Erst muss ich ein wenig ausgreifen, um zu erklären, woher dieser Beitrag und die zugehörige Beitragsserie kommen. Dazu gehe ich einmal zurück zum vorvergangenen Dienstag. Nicht die einzige Situation, die hier eine Rolle spielt, aber letztlich ein guter Schnittpunkt für meine Geschichte. Am vorvergangenen Dienstag also, vormittags, fand auf dem Städtischen Friedhof an der Preyerstraße zwischen Ohler und Pongs die Beisetzung von Joe Hüskens statt. Ein Tod, der in vielerlei Hinsicht einer war, wie ich ihn noch nie erlebt habe. Ein junger, engagierter Mensch voll Energie, kompetent, positiv. Bekannt und beliebt – nie zuvor habe ich einen derartig gewaltigen Trauerzug gesehen (sicher eine Qual für die Angehörigen, dieser ewig lange Abschied, diese unendlich vielen Beileidsbekundungen von bald ebensovielen Un- und nur Gesichtsbekannten). Das und noch einiges mehr hat mich zu tiefem Nachdenken veranlasst darüber, was ich erreicht habe, was ich erreichen will, was ich eines Tages hinterlasse.
Mit dem Ergebnis bin ich unzufrieden. Ich war und bin immer ein Mensch voller Ideen, das Talent, das ich habe ist es, anders zu denken, mich ausserhalb eingesessener Denkstrukturen bewegen zu können. Das ist es, was Menschen in mir sehen, wenn sie mir immer wieder politische Funktionen anbieten. Erstmals hörte ich den Vorschlag, ich solle in die Politik gehen 1999; er ist seitdem zu einer Art Begleitmusik geworden. Meine Unzufriedenheit speist sich aus einem Laster, welches ich seit langem mit mir herumtrage.
Prokrastination. Es mangelt mir an der Fähigkeit, all die Ideen in meinem Kopf auch umzusetzen. Ich kann nach zwei Jahren auf einige Erfolge zurückblicken, aber fast immer waren das Reaktionen auf konkrete Situationen (das ist nicht alles aber alles, wozu ich Links finde), weniger neu angestoßene Projekte und Vorhaben, wofür ich eigentlich in die Politik gegangen bin.

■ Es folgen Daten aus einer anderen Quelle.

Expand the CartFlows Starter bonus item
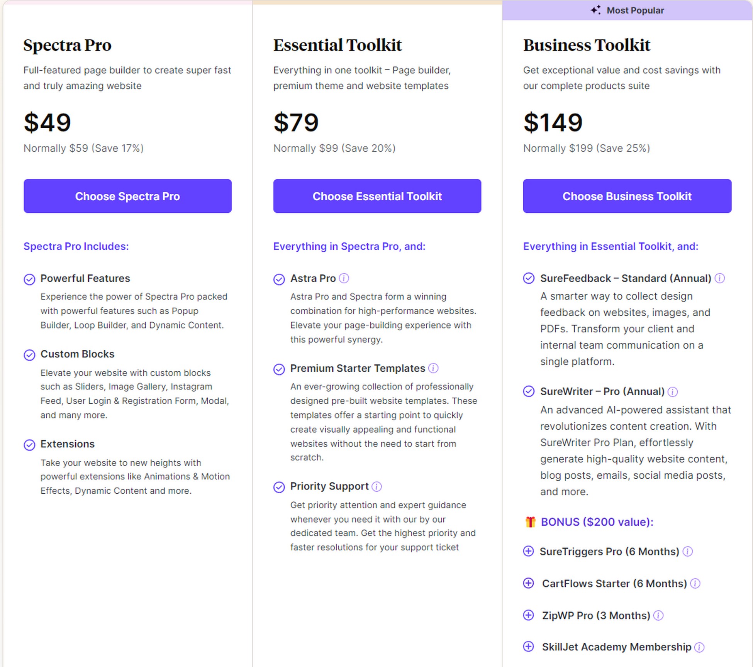The image size is (753, 667). pos(528,584)
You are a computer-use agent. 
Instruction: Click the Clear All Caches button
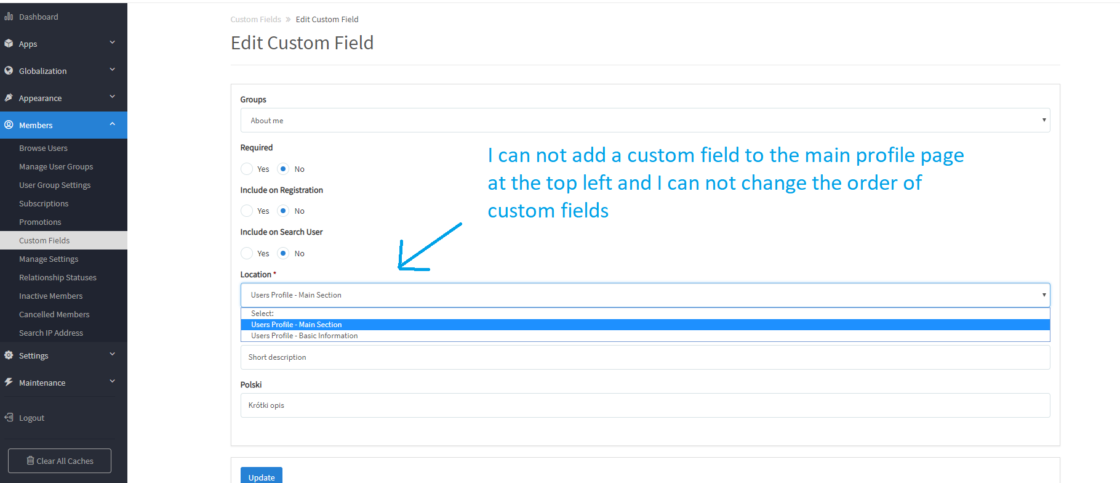point(59,460)
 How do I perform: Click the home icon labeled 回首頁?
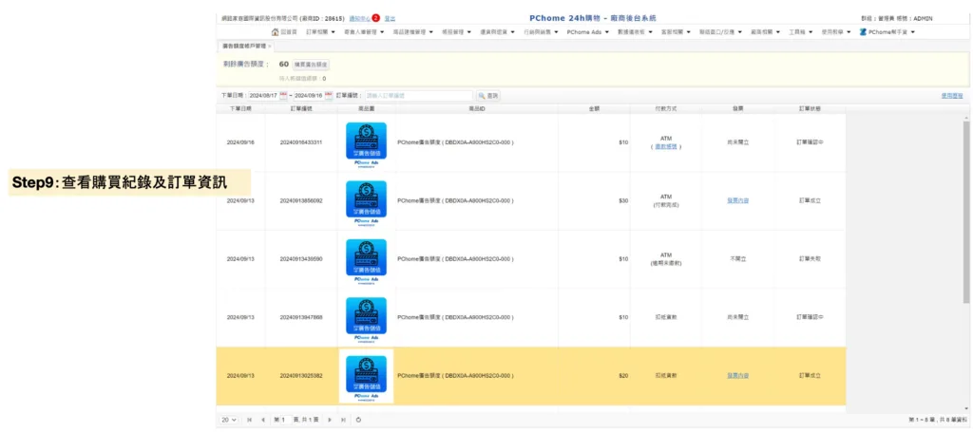click(x=284, y=31)
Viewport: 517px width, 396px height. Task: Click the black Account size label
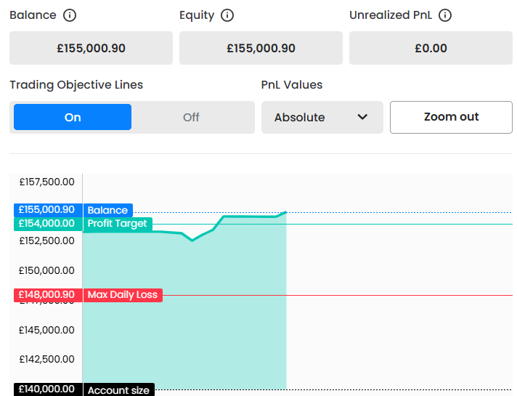[x=118, y=390]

Sicher, in einer Nothaushaltskommune wie Mönchengladbach ist so etwas ohnehin schwer. Es könnte dennoch deutlich mehr sein und es gibt einige Ansinnen, die meinerseits in einem Schwebezustand sind, weil ich die Formulierung der dazugehörigen Anträge immer wieder auf „morgen“ verschiebe. Ich bin nicht mehr bereit, diesen Zug an mir einfach zu akzeptieren.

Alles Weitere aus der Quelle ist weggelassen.